This autumn Kotaro Ando, a forty year-old farmer from Tara Town, Saga City (Japan) became the first customer to lease an asparagus picking robot from local agricultural high-tech startup Inaho Co. Ltd. Founded in 2017 and located in the coastal town of Kamakura, Inaho develops robots for agricultural and non-agricultural use. In January 2019, the company opened an office in Kashima (about 110 km from Tokyo) to market their autonomous robot to asparagus and cucumber farmers in Saga City and its surrounding areas. Kotaro Ando was one of these lucky asparagus farmers.
Ando is extremely happy with the robot so far. “It’s so helpful.” he told reporters.” – “Harvesting accounts for 50% to 60% of all the time we spend on farm work. The robot gives us time we can divert to sales promotion and experiments to improve the quality of our products.” Japan faces the same difficulties as other nations with regard to a shortage of agricultural land and an ageing labor force. Toshiyuki Hideshima, Mayor of Saga City added: “Saga has a thriving horticultural industry including asparagus, but farmers are aging. As the population ages, the physical burden of farming increases, and many people stop farming. We expect this business [Inaho] to solve the labor shortage of such agriculture.”

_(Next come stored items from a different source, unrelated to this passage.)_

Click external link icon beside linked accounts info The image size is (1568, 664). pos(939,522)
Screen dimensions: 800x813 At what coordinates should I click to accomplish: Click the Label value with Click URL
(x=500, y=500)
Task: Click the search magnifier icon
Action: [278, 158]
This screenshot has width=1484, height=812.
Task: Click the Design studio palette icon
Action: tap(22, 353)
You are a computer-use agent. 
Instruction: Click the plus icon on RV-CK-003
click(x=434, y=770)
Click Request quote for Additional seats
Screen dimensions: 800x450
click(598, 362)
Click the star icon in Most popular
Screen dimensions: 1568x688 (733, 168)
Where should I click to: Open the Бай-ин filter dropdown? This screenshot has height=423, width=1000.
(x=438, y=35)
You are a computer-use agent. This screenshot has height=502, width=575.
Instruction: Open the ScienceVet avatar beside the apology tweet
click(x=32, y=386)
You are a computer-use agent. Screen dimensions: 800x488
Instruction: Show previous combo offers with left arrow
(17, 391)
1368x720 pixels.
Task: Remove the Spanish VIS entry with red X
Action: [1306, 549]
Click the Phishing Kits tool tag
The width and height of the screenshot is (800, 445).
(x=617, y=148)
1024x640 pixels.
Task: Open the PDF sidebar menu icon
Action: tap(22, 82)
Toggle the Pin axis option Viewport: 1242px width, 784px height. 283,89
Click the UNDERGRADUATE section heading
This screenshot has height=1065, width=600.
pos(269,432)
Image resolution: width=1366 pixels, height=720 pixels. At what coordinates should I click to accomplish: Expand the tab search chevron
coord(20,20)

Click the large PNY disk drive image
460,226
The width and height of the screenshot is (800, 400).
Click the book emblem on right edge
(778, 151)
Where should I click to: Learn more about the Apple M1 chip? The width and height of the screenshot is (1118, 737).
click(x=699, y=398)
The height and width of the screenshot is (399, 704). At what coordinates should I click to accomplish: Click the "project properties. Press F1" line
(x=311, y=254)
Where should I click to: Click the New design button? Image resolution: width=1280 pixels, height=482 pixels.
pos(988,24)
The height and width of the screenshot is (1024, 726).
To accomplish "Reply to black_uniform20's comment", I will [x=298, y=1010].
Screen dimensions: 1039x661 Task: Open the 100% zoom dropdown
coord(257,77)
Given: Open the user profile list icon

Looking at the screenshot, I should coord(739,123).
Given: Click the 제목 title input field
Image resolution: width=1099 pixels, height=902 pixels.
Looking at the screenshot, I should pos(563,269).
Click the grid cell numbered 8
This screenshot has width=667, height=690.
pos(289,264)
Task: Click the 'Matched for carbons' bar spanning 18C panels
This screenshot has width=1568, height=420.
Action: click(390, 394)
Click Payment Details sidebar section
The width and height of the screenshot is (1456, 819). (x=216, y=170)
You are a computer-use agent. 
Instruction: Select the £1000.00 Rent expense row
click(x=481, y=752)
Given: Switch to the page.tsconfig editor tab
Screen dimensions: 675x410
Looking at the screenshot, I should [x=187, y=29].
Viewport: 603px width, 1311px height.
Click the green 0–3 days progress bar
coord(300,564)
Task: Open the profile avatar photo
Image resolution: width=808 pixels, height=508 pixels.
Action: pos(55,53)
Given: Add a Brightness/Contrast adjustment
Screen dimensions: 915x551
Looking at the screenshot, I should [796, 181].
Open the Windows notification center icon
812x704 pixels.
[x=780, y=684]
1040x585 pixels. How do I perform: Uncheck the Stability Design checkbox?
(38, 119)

According to Inaho’s website, this is the first time that an autonomous harvester robot has hit the market in Japan. The company has set a goal of producing hundreds of robots in 2020 and approximately 10,000 in 2022. Ambitious plans indeed! Since startup, the company won the Best Prize & PR TIMES Award at the FUJITSU Accelerator Program Pitch Contest, February, 2019.
Robotics as a Service (RaaS)
Inaho works on a Robotics as a Service (RaaS) business model basis, this means that the leasing farmer only pays a percentage of the harvest profit to use the machine (in this case 15%). Everything else, including maintenance and upkeep costs, is covered by the company who are able to use the support experience to improve the machine’s efficiency and durability. To ensure prompt maintenance response times, Inaho only targets farmers within a 30-minute car drive of its Kashima office.
Automatic vegetable harvesting robots
This electric powered robot uses its infrared sensor to find ripe asparagus before carefully harvesting the stalks, ready and whole. A single battery charge lasts ten hours. The harvester can work through the night – ten hours straight, placing freshly picked asparagus into a basket until full when it shoots an SMS message to the farmer:
“All done. The basket is full”
For now the company deals only with asparagus harvesting, but its website announces, “we are aiming to respond to cucumbers, strawberries and tomatoes”. Inaho also plans to open another 25 offices near its company’s base to help with expansion.